### Data
● ● ● ● ● ● ●

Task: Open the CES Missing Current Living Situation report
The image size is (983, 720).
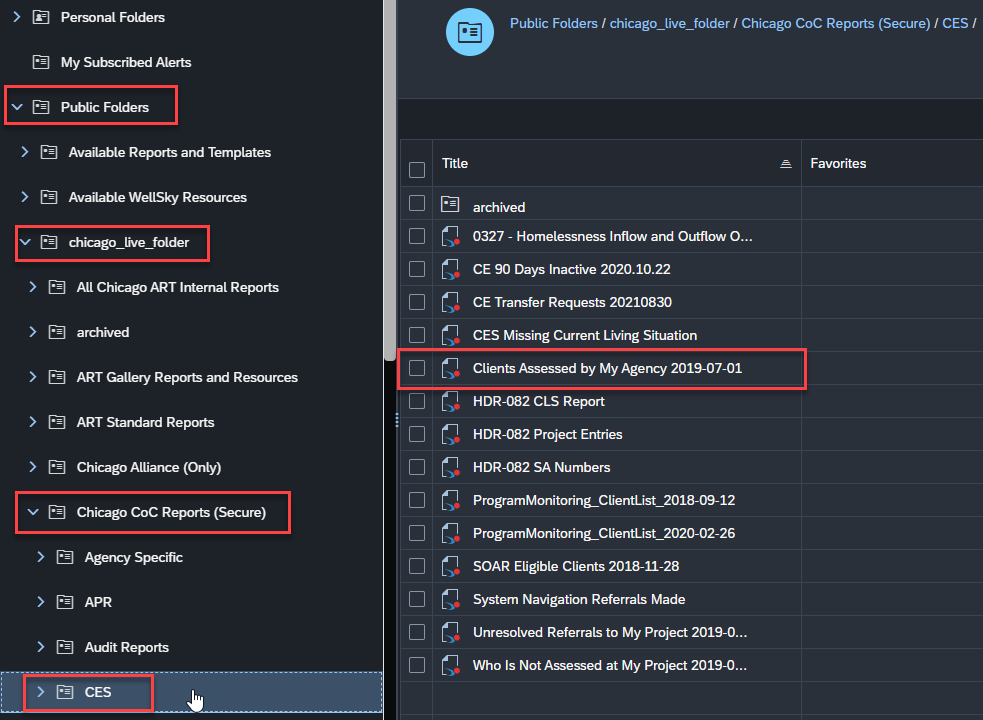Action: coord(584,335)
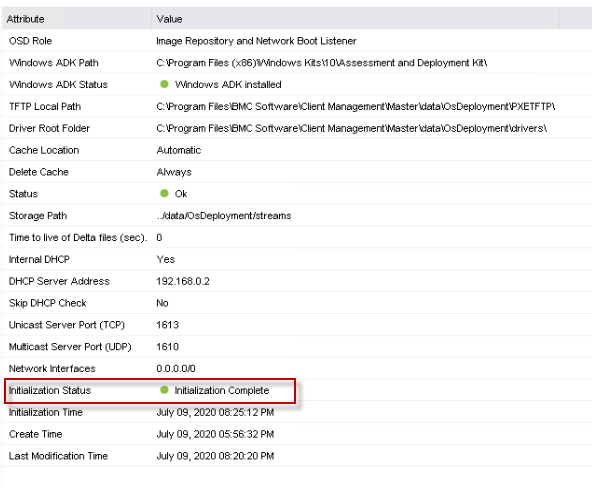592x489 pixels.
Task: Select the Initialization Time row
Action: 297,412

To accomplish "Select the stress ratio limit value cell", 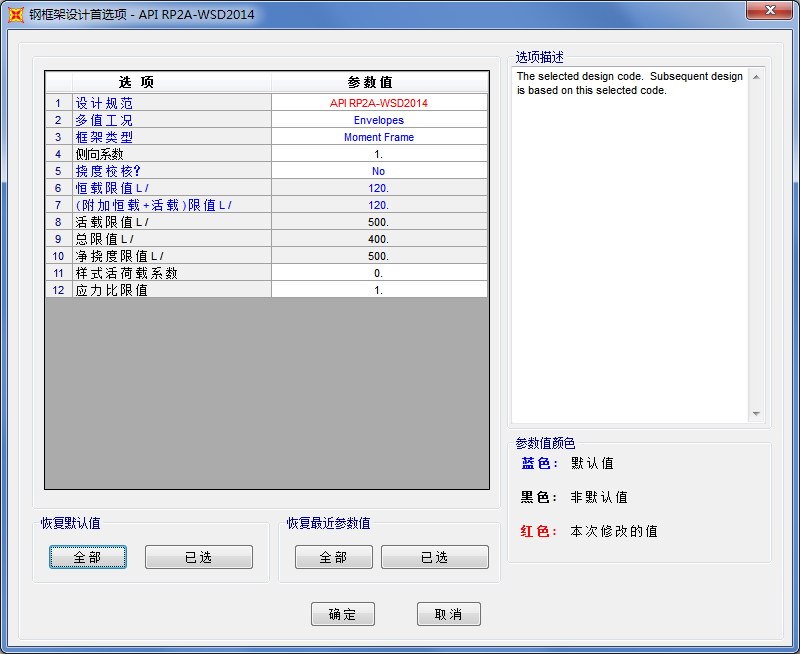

● ● ● ● ● ● ●

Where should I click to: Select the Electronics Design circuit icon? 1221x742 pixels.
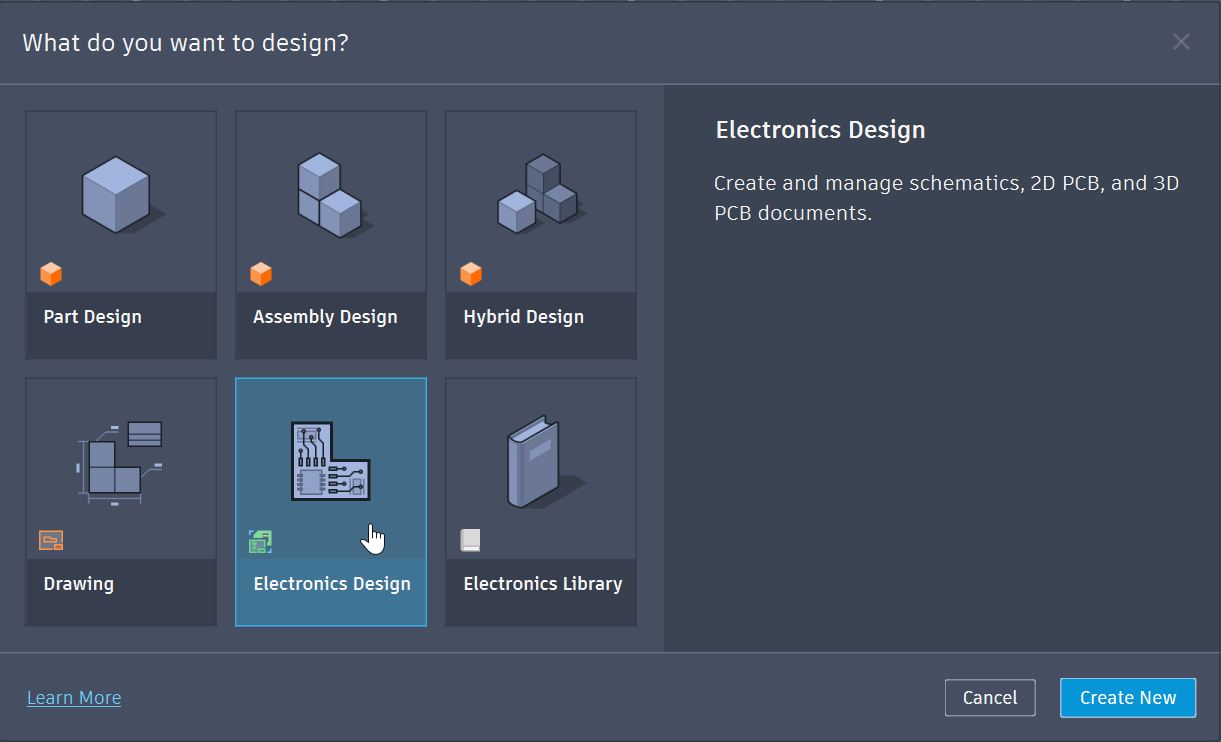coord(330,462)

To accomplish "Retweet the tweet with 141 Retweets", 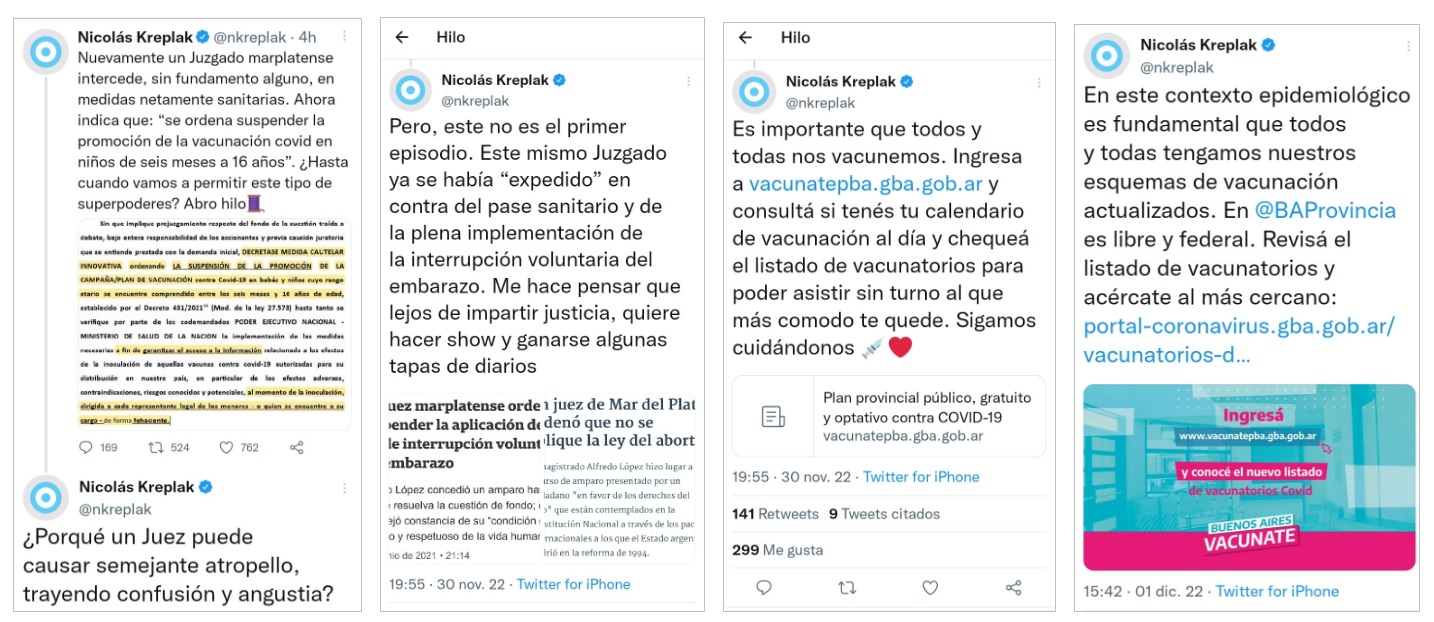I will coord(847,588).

● ● ● ● ● ● ●

### What is required
In the entries above, find the line containing "Task: Open the" and the line containing "the stress ratio", then copy both and every line between them exactly, without any picture.

### Answer to this task
Task: Open the CES Missing Current Living Situation report
The image size is (983, 720).
Action: coord(584,335)
592x489 pixels.
Task: Select the Initialization Time row
Action: 297,412

To accomplish "Select the stress ratio limit value cell", 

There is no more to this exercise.